By Breanna SteeleiBerkshires Staff

PITTSFIELD, Mass. — Students at Capeless Elementary School celebrated the season of giving by giving back to organizations that they feel inspired them.

On Monday night, 28 fourth-grade students showed off the projects they did to raise funds for an organization of their choice. They had been given $5 each to start a small business by teachers Jeanna Newton and Lidia White.

Newton created the initiative a dozen years ago after her son did one while in fifth grade at Craneville Elementary School, with teacher Teresa Bills.

"And since it was so powerful to me, I asked her if I could steal the idea, and she said yes. And so the following year, I began, and I've been able to do it every year, except for those two years (during the pandemic)," she said. "And it started off as just sort of a feel-good project, but it has quickly tied into so many of the morals and values that we teach at school anyhow, especially our Portrait of a Graduate program."

Students used the venture capital to sell cookies, run raffles, make jewelry, and more. They chose to donate to charities and organizations like St. Jude Children's Research Hospital, Berkshire Humane Society and Toys for Tots.

"Teaching them that because they have so much and they're so blessed, recognizing that not everybody in the community has as much, maybe not even in the world," said Newton. "Some of our organizations were close to home. Others were bigger hospitals, and most of our organizations had to do with helping the sick or the elderly, soldiers, people in need."

Once they have finished and presented their projects, the students write an essay on what they did and how it makes them feel.

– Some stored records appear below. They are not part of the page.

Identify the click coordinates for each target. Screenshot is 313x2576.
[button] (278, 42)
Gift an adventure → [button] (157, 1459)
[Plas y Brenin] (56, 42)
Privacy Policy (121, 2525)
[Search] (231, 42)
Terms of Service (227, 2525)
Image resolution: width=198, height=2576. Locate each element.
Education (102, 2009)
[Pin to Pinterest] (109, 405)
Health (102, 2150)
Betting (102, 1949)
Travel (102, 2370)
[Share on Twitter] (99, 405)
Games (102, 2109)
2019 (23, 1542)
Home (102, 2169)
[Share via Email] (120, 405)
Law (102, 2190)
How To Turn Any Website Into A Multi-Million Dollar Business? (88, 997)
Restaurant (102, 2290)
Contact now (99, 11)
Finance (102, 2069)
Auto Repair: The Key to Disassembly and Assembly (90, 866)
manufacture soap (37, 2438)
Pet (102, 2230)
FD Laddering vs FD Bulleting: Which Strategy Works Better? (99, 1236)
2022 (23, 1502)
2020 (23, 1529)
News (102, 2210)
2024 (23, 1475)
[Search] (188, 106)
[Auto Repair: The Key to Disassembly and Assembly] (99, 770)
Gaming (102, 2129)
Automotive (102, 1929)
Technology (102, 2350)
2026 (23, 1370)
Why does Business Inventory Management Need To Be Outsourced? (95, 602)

"So the essay was about the project, what they decided to do, how they raised more money," Newton said. "And now that the project is over, this week, we're writing about how they feel about themselves and we've heard everything from I feel good about myself to this has changed me."

Sandra Kisselbrock raised $470 for St. Jude's by selling homemade cookies.

"It made me feel amazing and happy to help children during the holiday season," she said.

Gavin Burke chose to donate to the Soldier On Food Pantry. He shoveled snow to earn money to buy the food.

"Because they helped. They used to fight for our country and used to help protect us from other countries invading our land and stuff," he said.

Desiree Brignoni-Lay chose to donate to Toys for Tots and bought toys with the $123 she raised.

Luke Tekin raised $225 for the Berkshire Humane Society by selling raffle tickets for a basket of instant hot chocolate and homemade ricotta cookies because he wanted to help the animals.

"Because animals over, like I'm pretty sure, over 1,000 animals are abandoned each year, he said. "So I really want that to go down and people to adopt them."